Milchan, she said, “enjoyed the proximity to power. He liked being able to say he was friends with the prime minister,” but was an unfortunate participant in the scheme, which involved hiding cases of Dom Perignon pink champagne in refrigerators.
In March 2016, Klein recalled, as she was returning home from a private trip to Cuba – her 50th birthday – an irate Netanyahu allegedly complained that she had only sourced Cohiba 54 cigars for him and not his favourites, the Cohiba 56s. “You couldn’t get them anywhere,” she said. “There just wasn’t any.”
The Netanyahus spoke to her in code, calling cigars “leaves” and champagne “rosy,” but were direct and to the point about other demands, Klein claimed. She said Sara Netanyahu’s demand for a specific gold ring and necklace from a trendy Tel Aviv jeweler was conveyed to Klein after a conference call in which Milchan, who is scheduled to testify later in the trial, received the prime minister’s explicit approval.
Klein’s statement was full of details and sparkling pearls. In contrast to Netanyahu, she described Yair Lapid, Israel’s current acting prime minister – Netanyahu’s rival in the upcoming 2022 elections – refusing to deliver a bouquet of flowers sent by Milchan when he was appointed finance minister in 2013. When the well-connected Milchan once forgot an expensive set of headphones at Lapid’s house: “Arnon told me to tell him to just leave them there.

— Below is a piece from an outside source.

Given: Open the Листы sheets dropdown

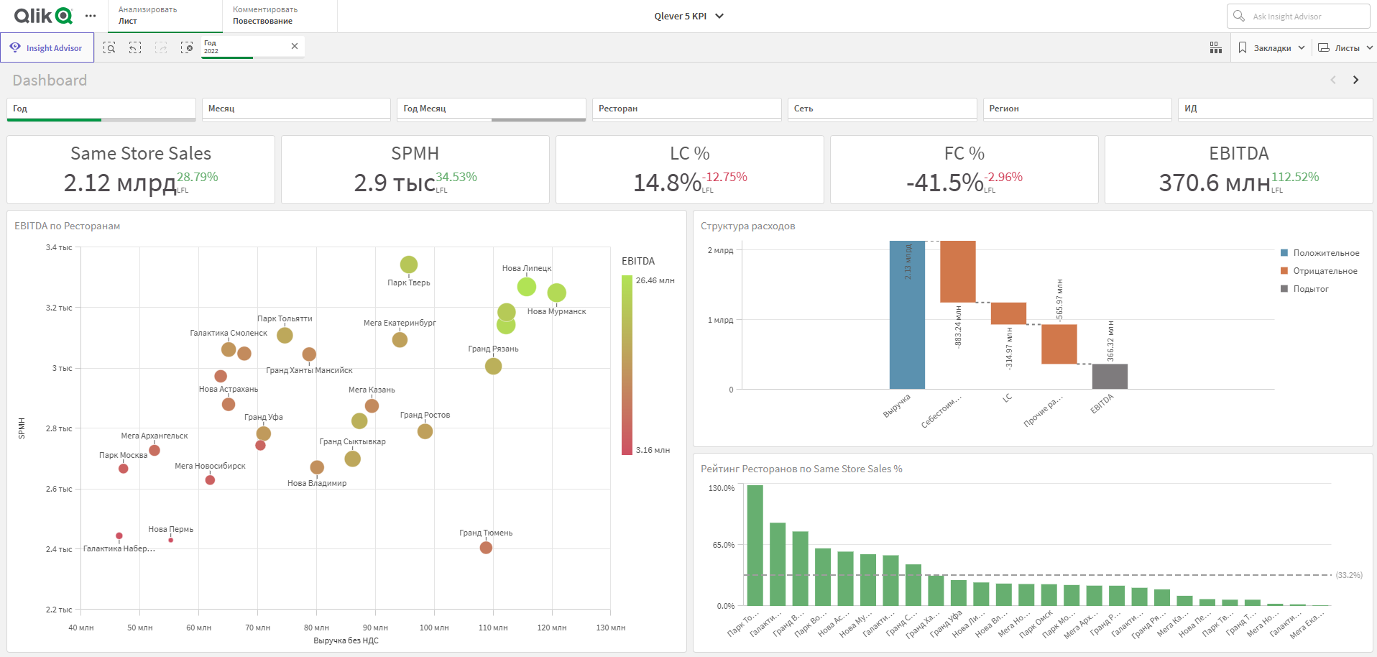Looking at the screenshot, I should 1345,48.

Yair called and said, “No way. Send the driver to pick it up.’”
She shared reminiscences of the time Hugh Jackman allegedly met with Netanyahu, which was another opportunity for the prime minister to make off with cigars. Judge Moshe Baram, a member of the three-judge panel hearing the case, asked Klein how she knew “the cigars were not intended for the actor.”
Klein replied, “Because I was there. The cigars were for Netanyahu.”